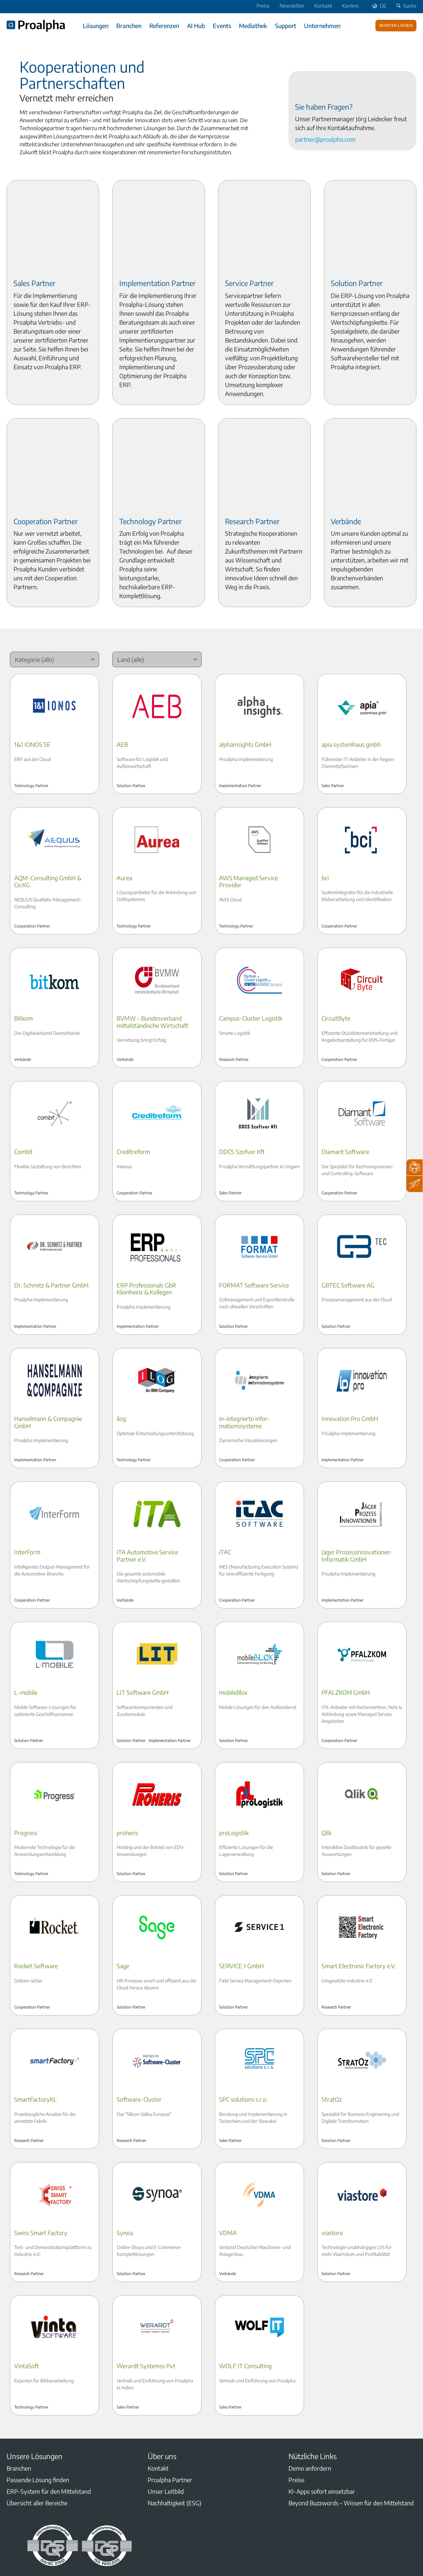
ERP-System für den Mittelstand (49, 2411)
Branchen (128, 25)
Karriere (350, 6)
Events (222, 25)
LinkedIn (11, 2508)
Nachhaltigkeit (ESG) (174, 2422)
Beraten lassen (395, 25)
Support (285, 25)
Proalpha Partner (170, 2399)
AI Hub (196, 25)
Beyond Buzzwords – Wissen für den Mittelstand (351, 2422)
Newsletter (292, 6)
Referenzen (164, 25)
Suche (405, 6)
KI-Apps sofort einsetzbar (321, 2411)
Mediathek (253, 25)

▸ THE EXERCISE
Revise the entries from the line with "Beyond Buzzwords –" up to and including the last entry, putting "Kundenstimmen" in place of "Referenzen" and keeping everything else the same.

▸ FINISHED TASK
Beyond Buzzwords – Wissen für den Mittelstand (351, 2422)
Newsletter (292, 6)
Kundenstimmen (164, 25)
Suche (405, 6)
KI-Apps sofort einsetzbar (321, 2411)
Mediathek (253, 25)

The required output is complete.